By John Stewart
@DTPaymentNews
When Visa Inc. and MasterCard Inc. demonstrated their streamlined EMV technology at some West Coast groceries last week, the payments industry focused on the potential for speedier checkouts and happier cardholders. But another implication of Visa’s Quick Chip and MasterCard’s M/Chip Fast technology is that it could boost the number of merchant locations lighting up EMV contactless capability in their terminals.
EMV requires merchants and their vendors to undergo a series of time-consuming tests before the software and terminals in the store can be used to process chip transactions. Contact EMV, where the cardholder inserts the chip card in the terminal, requires one series of certifications, while the contactless variety, which allows consumers to simply wave or tap a card or device, requires yet another set of tests. Some experts say this is one big reason many merchants have yet to activate the near-field communication capability latent in their EMV terminals.
But Quick Chip and M/Chip Fast work by bypassing a number of routines rarely encountered in U.S. transactions, and that reduces the number of test scripts required for certification. This advantage comes just weeks after Visa and MasterCard announced changes to their EMV processes that, among other things, simplified certification for merchants. The networks acted in the wake of widespread merchant frustration with lengthy certification logjams.
The Quick Chip and M/Chip Fast code is available at no cost, and American Express Co. and Discover Financial Services are also offering variants of it. How many merchants will adopt the technology now that it has been deployed with Portland, Ore.-based New Seasons Markets and its New Leaf Community Markets unit in Northern California is hard to say. But Visa clearly sees enough advantage to get “a lot” of merchants on board within the next couple of months, according to Stephanie Ericksen, vice president of authentication products.
If these merchants also switch on EMV contactless capability, that could prove to be a boon for marketers of mobile wallets that rely on NFC, such as Apple Pay and Android Pay. Such products have been hobbled by a scarcity of locations where consumers can use them, experts say
But the streamlined certification offered by Quick Chip and its variants could induce more merchants to opt for NFC. “That’s the strategy, that’s the real goal—get to NFC, and this is the main tool to do that,” says Steve Mott, principal at BetterBuyDesign, a Stamford, Conn.-based payments consultancy. “Some merchants will bite on that.”

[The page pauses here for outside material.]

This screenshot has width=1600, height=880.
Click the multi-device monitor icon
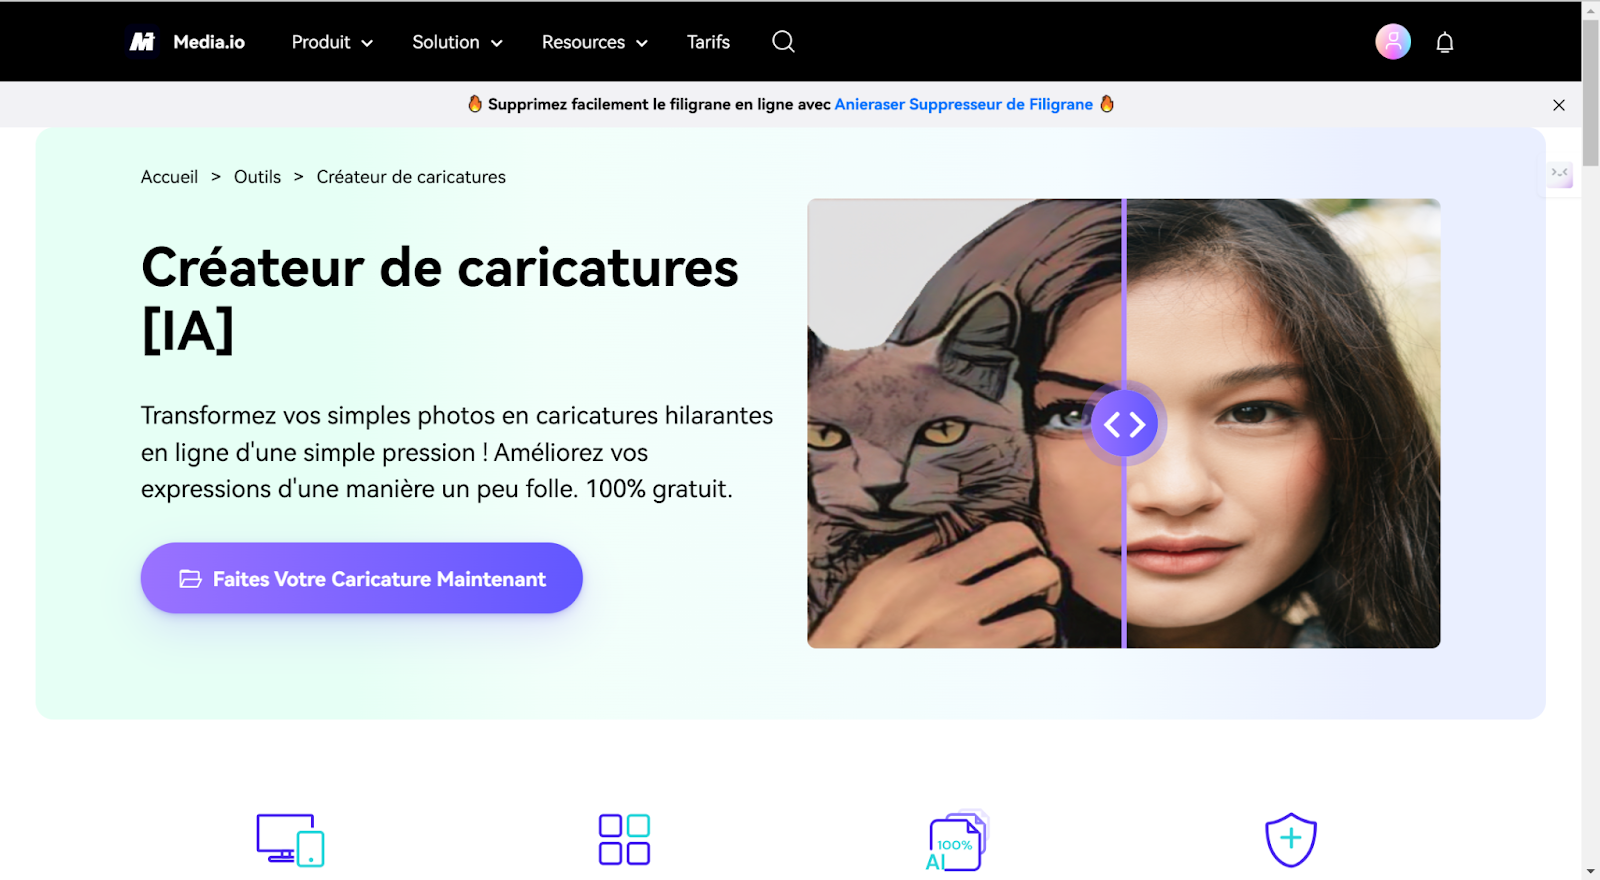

Still, while a bigger population of available terminals might help, it only solves half of the problem for mobile-payments services, Mott says. The other half has to do with consumers’ interest in substituting a mobile app for a card or cash. While more consumers have become mobile-wallet users in the past two years, the number is growing slowly. In the latest version of its annual study on mobile payments, the Federal Reserve found 24% of consumers used a mobile wallet in 2015, double the percentage in 2011 but up only two points from 2014. The Fed cautions that 2015 results aren’t directly comparable to prior years because of a question change in its 2015 survey.
So, while the networks’ backing of faster transactions and speedier certifications for EMV might lead to quite a bit of movement among merchants that had avoided contactless capability, Mott says it’s not clear yet what the result might be for NFC-based mobile payments. “It’s shifting the chairs on the deck, and it’s not clear the boat’s going anywhere,” he notes.